Whether you’re using a desktop computer or a laptop, your computer’s motherboard contains an integrated battery. Unlike a standard laptop battery, the motherboard’s battery doesn’t power your computer while you’re using it. Quite the opposite, actually – the battery is tiny and only active when you’re not actually using your computer.
The motherboard’s battery is used for low-level system functions like powering the real-time clock and storing a computer’s BIOS settings. On newer computers, the battery may only be used for the clock.
What’s a BIOS?
Every computer has a Basic Input/Output System, known as a BIOS. (Newer computers actually have UEFI firmware. UEFI replaces the traditional BIOS, but largely serves the same role as the BIOS.) The BIOS is stored in a chip on your computer’s motherboard. When your computer boots up, the BIOS starts up, performs a power-on self-test (POST), and initializes the computer’s hardware. The BIOS then passes control over to a boot loader located on a device – usually your hard drive, but a boot loader can also boot off a USB device or optical disc. The boot loader then loads your operating system – Windows, Linux, Mac OS X, or whatever else is installed on your computer.
The BIOS is responsible for low-level system tasks. You can enter your computer’s BIOS settings screen by pressing a key during boot. (On new computers that ship with Windows 8, UEFI is used instead, so you’ll need to access the BIOS from within Windows 8.)
The BIOS settings screen allows you to configure low-level settings for your computer’s hardware. For example, you may be able to overclock your computer’s CPU by adjusting settings like the CPU’s multiplier or front side bus (FSB). However, some motherboards may not allow you to control these settings at all. Other settings, like the computer’s boot order – the order in which the computer attempts to load operating systems from connecting hardware devices – and the system time can also be configured here.
What’s a CMOS?
CMOS stands for complementary metal-oxide-semiconductor. Traditionally, BIOS settings were stored in CMOS RAM, which was powered by a battery when the computer was powered off. The battery was necessary because the settings would be lost if all power was lost, just as the data in your computer’s RAM is lost when it loses power.

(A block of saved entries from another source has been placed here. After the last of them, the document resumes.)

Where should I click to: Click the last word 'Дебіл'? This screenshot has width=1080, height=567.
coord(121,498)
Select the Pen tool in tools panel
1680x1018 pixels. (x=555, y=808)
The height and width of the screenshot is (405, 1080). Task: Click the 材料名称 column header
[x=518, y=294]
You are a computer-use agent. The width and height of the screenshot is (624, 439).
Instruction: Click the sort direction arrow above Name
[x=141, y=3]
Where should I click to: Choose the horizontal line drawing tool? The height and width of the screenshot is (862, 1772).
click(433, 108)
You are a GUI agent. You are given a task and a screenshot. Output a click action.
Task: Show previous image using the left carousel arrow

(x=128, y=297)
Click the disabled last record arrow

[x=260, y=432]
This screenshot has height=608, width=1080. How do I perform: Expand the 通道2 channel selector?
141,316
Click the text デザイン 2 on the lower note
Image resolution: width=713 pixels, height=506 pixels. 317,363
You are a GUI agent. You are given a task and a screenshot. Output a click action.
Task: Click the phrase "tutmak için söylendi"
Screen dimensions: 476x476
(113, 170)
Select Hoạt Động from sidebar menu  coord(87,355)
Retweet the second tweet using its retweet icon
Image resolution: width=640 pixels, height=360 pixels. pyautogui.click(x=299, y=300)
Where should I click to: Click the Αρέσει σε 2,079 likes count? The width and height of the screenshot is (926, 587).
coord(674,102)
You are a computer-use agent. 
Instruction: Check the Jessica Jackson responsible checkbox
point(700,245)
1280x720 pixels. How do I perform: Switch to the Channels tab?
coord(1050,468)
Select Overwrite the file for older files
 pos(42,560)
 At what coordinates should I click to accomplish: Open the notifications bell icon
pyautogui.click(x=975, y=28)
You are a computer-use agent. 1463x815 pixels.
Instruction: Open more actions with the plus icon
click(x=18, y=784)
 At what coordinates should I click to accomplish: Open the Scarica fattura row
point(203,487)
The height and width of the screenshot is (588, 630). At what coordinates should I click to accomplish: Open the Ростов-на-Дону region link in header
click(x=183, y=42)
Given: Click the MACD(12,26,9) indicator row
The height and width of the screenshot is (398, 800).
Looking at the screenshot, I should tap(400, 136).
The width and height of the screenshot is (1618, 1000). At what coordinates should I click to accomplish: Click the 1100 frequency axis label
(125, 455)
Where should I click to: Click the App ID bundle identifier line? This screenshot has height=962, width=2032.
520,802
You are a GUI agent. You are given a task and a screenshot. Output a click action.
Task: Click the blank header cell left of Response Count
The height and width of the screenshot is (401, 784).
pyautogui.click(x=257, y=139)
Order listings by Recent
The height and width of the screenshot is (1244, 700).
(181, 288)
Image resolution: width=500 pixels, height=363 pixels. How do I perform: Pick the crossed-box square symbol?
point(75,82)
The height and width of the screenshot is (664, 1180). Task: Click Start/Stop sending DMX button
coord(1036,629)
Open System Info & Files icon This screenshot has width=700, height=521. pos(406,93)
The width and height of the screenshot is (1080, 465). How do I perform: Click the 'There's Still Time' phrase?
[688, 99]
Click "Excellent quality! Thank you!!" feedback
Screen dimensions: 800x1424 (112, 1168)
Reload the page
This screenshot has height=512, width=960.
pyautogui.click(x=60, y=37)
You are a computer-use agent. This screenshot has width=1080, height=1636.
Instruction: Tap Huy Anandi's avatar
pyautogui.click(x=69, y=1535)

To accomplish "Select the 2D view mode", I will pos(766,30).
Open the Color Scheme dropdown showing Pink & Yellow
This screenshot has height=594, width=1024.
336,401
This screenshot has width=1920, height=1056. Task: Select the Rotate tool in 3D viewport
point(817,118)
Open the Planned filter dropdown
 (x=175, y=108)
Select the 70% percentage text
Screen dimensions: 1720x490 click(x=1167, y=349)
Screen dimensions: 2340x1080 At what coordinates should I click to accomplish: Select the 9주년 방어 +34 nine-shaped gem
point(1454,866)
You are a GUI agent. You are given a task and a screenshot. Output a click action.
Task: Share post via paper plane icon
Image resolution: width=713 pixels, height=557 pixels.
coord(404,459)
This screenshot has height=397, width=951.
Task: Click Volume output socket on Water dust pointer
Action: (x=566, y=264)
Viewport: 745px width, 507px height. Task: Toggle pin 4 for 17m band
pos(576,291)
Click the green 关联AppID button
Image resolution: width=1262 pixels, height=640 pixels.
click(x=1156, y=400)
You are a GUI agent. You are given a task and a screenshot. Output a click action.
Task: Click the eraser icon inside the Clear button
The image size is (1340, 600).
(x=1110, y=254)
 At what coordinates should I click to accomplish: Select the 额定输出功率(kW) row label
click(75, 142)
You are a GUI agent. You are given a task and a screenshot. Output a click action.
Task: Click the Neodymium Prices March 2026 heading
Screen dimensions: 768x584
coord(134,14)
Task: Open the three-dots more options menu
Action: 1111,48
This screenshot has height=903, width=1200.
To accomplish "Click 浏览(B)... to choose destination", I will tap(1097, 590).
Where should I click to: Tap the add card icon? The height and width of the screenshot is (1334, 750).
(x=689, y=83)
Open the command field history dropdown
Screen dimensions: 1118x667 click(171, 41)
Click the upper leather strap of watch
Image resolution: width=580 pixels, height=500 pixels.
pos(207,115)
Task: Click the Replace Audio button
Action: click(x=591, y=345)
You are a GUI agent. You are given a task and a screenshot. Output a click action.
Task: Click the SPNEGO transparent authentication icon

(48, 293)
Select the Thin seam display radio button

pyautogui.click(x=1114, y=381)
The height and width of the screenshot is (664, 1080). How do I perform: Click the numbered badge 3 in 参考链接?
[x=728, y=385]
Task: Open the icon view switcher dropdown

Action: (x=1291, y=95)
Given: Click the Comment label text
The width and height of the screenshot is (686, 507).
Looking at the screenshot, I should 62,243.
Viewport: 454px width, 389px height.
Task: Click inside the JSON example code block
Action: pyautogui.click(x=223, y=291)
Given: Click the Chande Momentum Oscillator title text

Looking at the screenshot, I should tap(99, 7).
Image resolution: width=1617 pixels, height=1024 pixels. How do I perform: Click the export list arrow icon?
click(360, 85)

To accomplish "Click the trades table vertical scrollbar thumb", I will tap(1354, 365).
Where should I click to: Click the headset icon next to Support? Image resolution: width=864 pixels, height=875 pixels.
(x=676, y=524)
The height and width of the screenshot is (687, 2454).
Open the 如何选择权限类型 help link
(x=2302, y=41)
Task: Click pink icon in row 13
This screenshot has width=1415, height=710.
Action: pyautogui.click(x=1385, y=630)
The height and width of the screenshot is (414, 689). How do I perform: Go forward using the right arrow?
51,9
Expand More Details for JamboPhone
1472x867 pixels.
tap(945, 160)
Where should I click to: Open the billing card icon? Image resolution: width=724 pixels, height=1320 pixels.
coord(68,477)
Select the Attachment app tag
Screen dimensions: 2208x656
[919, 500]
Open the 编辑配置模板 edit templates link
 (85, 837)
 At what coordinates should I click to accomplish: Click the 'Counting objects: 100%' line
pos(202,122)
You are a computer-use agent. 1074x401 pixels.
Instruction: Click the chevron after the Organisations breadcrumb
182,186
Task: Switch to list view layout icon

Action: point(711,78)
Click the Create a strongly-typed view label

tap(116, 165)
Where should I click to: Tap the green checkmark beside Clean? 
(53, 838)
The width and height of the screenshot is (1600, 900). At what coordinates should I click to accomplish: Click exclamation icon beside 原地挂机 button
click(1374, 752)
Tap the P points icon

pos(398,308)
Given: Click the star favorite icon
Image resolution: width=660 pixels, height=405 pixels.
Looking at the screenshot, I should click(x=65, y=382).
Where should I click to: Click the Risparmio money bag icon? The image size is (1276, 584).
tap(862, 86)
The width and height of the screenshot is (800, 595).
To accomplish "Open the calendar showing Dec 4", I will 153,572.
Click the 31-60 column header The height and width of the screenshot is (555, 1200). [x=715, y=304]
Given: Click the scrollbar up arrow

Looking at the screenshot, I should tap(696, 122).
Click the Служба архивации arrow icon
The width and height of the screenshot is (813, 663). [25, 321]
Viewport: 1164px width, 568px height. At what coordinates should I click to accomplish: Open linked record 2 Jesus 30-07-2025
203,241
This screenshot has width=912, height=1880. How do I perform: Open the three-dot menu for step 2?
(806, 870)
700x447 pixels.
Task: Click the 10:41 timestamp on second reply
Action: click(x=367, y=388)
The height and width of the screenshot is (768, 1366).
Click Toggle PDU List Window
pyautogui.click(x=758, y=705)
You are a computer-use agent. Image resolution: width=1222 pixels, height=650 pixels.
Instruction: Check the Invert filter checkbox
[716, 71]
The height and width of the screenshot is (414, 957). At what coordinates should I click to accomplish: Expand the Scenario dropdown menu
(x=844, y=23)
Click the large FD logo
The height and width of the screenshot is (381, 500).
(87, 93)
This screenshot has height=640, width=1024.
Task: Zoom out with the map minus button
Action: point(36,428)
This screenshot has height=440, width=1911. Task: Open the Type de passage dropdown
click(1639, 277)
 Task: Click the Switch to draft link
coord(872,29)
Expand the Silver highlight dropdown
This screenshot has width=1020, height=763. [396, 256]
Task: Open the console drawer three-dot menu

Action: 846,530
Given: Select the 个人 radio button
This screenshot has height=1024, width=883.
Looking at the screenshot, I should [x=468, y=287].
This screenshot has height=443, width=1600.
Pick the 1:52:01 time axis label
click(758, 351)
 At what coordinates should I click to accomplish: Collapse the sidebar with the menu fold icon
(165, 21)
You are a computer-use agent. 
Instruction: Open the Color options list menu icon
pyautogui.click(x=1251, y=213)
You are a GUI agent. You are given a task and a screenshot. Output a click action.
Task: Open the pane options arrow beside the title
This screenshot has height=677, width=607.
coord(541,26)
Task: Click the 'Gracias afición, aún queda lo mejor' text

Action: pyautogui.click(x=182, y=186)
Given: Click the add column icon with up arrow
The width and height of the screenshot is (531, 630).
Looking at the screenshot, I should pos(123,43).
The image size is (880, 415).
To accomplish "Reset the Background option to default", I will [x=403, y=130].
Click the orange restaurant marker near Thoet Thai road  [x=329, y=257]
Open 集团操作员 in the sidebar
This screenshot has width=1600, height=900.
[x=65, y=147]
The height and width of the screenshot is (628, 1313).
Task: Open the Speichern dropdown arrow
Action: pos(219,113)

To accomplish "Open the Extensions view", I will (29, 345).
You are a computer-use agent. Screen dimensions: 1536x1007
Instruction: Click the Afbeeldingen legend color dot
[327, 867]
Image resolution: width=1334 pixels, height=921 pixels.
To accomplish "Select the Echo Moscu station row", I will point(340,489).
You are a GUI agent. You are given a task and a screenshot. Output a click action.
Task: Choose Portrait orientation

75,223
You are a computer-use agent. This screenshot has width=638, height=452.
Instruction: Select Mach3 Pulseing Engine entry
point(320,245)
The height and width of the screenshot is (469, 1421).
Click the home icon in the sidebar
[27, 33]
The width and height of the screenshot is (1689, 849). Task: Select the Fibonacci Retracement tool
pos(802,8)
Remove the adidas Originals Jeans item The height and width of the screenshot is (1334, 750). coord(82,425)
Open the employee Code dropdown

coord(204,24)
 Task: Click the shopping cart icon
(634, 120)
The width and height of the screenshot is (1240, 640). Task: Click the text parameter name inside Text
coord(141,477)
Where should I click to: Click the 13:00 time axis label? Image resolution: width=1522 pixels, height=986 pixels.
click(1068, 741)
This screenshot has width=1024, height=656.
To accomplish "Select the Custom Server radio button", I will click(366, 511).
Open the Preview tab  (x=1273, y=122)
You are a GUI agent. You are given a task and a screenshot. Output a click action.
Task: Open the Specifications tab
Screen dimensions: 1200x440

Modern computers often don’t use CMOS RAM anymore. They store the BIOS settings in non-volatile memory, which means that the settings don’t need constant power to be saved.
Why Your Motherboard Needs a Battery
So if many computers now store BIOS settings in non-volatile memory that doesn’t need a battery, why do motherboards still come with batteries? Simple: Motherboards still include a Real Time Clock (RTC). This clock runs all the time, whether the computer is powered on or not. The real time clock is essentially a quartz watch, like the ones that people wear on their wrists (or used to wear on their wrists before cell phones came along.)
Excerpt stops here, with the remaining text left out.